Systematic observations were conducted between February and May of 2016 to capture student engagement with the SLL with teacher-created and mediated learning experiences. The sample included 33 classrooms in 18 schools in Pittsburgh, Pennsylvania, whose teachers were part of another Smithsonian research project. The observations took place over one class period in which the entire classroom was observed in order to identify activities where students directly interacted with the SLL on a device, either individually or in groups. The methodology followed best practice for peer observations by using a checklist and rating scale as well as an open-ended written response for observers to complete. Engagement was scored using a five-point scale across five different categories including positive body language, consistent focus, verbal participation, student confidence, excitement, and overall engagement (Jones, 2009). Observers completed 27 observations of students interacting with the SLL. The observation data was analyzed through a simple descriptive statistical analysis for the closed-ended scales and by coding the open questions by emerging categories.

Interviews with students

The researchers conducted fifteen interviews with students (11 to 14 year olds) from the classrooms mentioned above to document and evaluate student engagement with the digital content and tools on the SLL. The interview protocol consisted of 16 open-ended questions related to students’ experiences using the SLL, their experiences using other types of websites for learning, and what ways students would describe how they learn outside of school.

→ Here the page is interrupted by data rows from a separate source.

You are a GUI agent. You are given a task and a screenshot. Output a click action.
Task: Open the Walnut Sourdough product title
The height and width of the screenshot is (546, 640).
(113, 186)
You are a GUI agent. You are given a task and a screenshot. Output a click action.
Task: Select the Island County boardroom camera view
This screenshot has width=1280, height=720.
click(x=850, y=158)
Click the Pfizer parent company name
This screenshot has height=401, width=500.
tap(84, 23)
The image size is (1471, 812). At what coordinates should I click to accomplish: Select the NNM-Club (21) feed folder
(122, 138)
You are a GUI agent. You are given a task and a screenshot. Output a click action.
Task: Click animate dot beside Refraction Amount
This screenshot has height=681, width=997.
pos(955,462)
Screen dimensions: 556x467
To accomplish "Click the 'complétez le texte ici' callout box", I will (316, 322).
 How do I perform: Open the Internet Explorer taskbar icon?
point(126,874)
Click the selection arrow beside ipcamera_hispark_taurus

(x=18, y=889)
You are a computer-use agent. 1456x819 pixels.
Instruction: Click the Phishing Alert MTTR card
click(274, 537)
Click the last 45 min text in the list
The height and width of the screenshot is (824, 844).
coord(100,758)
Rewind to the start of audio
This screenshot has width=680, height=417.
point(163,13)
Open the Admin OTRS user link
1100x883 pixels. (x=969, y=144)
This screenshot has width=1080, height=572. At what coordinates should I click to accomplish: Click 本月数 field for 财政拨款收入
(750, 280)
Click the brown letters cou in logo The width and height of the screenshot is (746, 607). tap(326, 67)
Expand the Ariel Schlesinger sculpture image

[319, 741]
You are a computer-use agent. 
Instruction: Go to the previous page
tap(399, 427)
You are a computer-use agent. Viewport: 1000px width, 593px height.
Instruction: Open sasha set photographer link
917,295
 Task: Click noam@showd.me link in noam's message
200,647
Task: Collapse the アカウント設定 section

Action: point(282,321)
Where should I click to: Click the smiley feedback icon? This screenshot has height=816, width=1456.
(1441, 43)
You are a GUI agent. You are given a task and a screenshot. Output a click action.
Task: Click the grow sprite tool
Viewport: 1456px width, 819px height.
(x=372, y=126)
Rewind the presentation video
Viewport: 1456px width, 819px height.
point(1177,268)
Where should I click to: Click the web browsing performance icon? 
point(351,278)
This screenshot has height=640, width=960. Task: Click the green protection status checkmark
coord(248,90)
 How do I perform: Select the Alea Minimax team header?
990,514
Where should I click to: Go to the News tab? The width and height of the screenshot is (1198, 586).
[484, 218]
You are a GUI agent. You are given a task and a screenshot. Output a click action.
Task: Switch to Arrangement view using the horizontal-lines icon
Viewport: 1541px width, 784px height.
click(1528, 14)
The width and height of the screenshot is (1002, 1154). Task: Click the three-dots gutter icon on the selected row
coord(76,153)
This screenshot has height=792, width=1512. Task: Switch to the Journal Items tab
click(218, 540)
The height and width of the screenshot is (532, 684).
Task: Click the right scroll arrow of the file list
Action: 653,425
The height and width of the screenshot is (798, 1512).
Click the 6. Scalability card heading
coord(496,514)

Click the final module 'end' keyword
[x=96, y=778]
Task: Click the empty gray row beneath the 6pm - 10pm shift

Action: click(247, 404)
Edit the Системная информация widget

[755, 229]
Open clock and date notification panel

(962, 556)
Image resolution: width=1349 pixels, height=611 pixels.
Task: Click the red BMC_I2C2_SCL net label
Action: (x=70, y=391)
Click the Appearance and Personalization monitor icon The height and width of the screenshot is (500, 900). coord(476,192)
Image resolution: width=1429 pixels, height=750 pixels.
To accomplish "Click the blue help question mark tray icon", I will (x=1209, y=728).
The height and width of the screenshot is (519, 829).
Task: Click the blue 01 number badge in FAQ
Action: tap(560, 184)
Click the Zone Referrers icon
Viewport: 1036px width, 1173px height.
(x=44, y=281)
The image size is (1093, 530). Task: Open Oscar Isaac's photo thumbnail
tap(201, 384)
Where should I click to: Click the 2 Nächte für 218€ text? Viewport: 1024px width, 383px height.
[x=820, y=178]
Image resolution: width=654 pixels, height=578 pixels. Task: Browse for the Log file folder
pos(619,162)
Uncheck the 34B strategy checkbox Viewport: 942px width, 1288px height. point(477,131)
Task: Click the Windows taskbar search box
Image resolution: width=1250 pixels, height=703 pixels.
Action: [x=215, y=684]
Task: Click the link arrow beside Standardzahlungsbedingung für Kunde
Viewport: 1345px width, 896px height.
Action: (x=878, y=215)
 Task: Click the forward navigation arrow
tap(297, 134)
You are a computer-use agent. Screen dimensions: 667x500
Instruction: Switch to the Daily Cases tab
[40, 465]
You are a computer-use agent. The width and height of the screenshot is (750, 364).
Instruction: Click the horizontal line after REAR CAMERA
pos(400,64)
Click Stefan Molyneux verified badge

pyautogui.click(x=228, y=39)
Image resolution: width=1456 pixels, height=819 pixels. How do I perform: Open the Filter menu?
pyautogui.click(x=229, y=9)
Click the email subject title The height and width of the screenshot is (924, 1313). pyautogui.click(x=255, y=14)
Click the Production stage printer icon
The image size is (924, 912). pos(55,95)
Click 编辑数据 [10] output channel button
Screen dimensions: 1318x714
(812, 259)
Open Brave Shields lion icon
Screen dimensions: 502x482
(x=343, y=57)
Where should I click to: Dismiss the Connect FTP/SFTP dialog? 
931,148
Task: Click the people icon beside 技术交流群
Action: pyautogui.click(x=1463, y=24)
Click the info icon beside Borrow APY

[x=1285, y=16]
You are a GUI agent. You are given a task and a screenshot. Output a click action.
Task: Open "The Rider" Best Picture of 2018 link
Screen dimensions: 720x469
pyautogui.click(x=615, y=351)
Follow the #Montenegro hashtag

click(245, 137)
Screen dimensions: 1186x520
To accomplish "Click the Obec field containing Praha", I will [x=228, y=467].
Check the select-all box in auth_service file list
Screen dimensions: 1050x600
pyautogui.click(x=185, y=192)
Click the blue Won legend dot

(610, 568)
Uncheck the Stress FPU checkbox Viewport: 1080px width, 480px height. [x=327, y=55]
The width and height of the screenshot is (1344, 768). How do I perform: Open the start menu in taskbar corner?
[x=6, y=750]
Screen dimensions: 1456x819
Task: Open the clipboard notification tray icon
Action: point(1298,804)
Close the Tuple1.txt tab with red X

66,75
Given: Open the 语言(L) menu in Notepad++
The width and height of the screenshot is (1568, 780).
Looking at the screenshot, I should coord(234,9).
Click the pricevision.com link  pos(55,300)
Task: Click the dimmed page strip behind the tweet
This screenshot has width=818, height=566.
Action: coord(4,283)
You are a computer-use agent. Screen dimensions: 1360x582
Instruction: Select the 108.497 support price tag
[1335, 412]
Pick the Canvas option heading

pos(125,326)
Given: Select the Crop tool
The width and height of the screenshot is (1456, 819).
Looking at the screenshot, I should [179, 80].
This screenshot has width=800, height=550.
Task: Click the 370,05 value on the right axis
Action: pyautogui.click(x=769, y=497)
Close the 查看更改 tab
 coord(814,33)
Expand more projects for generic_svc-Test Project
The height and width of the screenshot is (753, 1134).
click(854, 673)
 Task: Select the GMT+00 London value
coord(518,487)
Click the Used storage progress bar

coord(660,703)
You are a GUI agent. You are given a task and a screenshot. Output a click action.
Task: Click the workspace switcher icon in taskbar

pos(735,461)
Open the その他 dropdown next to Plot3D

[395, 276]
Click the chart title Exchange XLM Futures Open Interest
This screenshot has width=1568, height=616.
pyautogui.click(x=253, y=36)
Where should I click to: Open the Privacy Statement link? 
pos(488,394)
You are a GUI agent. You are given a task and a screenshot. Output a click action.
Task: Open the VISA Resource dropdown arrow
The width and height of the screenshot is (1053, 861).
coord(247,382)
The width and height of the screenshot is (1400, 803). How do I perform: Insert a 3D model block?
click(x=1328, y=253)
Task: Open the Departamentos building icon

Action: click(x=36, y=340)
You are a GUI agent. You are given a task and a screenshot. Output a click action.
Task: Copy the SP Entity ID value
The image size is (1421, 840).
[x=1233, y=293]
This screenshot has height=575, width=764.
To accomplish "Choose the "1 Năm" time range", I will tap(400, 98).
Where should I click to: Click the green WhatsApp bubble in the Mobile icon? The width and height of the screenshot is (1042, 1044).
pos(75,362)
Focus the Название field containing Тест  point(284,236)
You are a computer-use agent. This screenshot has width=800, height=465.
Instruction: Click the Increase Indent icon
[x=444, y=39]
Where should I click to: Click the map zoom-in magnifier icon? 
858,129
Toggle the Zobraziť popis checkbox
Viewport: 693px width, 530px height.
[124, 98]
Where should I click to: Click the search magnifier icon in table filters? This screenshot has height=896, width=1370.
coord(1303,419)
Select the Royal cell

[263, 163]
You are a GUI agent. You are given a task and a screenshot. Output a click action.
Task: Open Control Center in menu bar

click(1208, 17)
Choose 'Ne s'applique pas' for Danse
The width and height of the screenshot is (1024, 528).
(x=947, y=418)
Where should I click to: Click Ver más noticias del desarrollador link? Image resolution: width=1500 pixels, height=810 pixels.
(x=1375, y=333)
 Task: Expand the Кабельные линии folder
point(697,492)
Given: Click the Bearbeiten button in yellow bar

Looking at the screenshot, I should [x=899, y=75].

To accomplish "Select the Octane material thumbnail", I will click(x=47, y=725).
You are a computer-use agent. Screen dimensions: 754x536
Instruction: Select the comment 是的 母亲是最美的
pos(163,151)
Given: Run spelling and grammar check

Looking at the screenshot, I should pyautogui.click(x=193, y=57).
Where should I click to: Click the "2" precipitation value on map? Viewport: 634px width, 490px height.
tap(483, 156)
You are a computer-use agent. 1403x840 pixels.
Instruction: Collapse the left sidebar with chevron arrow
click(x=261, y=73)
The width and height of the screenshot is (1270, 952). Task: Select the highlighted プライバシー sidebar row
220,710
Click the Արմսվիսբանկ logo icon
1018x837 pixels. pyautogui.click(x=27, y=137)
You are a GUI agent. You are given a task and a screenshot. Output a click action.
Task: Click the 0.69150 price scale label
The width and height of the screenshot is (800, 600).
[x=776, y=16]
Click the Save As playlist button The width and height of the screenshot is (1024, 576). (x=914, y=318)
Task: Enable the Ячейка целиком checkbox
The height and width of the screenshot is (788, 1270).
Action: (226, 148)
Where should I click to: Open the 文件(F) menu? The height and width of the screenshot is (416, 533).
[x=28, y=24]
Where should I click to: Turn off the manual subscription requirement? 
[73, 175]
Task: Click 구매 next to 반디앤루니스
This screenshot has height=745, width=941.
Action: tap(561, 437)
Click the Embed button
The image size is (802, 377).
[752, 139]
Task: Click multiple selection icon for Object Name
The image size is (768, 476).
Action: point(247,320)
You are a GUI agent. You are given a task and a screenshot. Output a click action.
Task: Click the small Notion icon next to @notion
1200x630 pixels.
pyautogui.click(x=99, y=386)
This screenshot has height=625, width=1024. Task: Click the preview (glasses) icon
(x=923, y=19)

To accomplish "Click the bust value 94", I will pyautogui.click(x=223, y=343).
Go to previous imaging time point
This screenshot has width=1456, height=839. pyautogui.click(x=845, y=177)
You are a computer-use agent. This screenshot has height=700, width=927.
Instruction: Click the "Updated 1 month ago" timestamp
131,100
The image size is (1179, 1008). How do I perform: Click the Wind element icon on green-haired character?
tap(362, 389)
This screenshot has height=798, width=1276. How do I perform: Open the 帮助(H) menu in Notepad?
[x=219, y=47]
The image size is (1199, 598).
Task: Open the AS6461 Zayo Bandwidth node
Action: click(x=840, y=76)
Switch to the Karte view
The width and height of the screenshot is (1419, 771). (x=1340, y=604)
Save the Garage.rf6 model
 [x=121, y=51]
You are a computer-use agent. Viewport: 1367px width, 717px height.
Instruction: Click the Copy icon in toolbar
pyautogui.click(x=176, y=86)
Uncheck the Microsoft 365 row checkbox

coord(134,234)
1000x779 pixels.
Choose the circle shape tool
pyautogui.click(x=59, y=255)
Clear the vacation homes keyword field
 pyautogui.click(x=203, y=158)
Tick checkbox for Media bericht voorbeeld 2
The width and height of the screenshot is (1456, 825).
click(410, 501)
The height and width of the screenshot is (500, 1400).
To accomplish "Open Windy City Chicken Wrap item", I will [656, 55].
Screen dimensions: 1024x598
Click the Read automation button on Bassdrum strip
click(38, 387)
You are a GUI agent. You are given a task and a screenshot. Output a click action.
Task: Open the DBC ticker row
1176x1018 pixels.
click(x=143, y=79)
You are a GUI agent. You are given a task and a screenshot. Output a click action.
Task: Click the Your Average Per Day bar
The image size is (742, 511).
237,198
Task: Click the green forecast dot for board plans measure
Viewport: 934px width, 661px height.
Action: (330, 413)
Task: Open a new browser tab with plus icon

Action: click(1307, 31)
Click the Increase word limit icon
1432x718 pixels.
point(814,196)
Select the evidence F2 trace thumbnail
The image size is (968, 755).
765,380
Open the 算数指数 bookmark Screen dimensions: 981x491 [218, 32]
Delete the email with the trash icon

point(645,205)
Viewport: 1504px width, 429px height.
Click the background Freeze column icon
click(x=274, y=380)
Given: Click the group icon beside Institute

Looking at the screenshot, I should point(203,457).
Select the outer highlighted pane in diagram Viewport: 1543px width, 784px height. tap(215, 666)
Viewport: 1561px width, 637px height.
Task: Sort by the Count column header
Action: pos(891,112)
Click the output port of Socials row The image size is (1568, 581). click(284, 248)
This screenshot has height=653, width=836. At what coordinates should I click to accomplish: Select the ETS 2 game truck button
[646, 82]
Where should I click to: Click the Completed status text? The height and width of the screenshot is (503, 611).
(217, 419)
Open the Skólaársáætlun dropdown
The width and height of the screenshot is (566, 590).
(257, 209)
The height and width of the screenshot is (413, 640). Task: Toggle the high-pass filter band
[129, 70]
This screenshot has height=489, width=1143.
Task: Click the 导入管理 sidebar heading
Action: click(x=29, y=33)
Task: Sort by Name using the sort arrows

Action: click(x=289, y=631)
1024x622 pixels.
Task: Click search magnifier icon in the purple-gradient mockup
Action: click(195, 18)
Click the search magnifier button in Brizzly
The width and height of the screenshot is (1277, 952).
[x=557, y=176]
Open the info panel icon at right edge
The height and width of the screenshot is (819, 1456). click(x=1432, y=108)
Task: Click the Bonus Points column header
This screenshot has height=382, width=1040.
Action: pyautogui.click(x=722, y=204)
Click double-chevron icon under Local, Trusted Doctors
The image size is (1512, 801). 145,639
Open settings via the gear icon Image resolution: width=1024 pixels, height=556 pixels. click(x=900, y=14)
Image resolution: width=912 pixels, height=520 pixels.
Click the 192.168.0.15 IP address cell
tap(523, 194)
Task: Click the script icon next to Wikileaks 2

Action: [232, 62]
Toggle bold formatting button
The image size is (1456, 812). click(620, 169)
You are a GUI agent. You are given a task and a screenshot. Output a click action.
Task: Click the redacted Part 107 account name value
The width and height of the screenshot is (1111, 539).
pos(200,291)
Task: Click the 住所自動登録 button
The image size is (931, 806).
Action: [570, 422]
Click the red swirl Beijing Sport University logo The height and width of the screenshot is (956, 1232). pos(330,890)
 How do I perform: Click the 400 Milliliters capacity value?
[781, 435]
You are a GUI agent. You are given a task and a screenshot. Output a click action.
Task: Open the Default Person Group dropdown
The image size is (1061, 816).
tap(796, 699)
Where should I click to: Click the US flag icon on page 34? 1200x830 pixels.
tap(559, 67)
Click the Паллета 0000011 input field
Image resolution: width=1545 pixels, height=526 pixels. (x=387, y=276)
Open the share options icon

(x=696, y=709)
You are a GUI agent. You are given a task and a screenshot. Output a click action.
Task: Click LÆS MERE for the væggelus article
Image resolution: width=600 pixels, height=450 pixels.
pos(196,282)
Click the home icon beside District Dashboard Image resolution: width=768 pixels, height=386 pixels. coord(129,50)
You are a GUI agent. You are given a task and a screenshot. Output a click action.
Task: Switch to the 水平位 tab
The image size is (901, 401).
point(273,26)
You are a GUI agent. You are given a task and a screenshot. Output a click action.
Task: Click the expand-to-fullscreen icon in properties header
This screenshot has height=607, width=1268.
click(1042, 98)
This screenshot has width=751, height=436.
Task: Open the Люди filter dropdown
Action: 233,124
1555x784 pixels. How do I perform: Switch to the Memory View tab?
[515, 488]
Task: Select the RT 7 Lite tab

The interview subjects were selected using purposeful sampling/expert sampling (students could be enrolled only if they had used the SLL and had parental consent). Classrooms of students were chosen based on: (1) the type of interaction students had independently with the SLL (i.e., they had to have used the SLL individually or in small groups on individual devices, rather than presentation-based or whole-class usage), and (2) a maximum of 12 weeks passing between use of SLL and the interview (to ensure students’ memory of the SLL). The qualitative student interview data were analyzed through an open-coding approach to identify emergent themes and nuances.

Literature review

A general scan was conducted focusing on relevant research, reports, and articles targeting online learning and use of digital content for both formal and informal learning. Given that the project had identified classroom teachers as an initial primary audience in which to gain access to young learners, priority was given to studies, observations, use-cases, and derivative findings that posed the greatest potential applicability to students operating in more formal, structured environments, such as classrooms. The age range targeted for the review was 13 to 17 year olds; students in this group can consent to having personal accounts on both online learning systems and social media platforms.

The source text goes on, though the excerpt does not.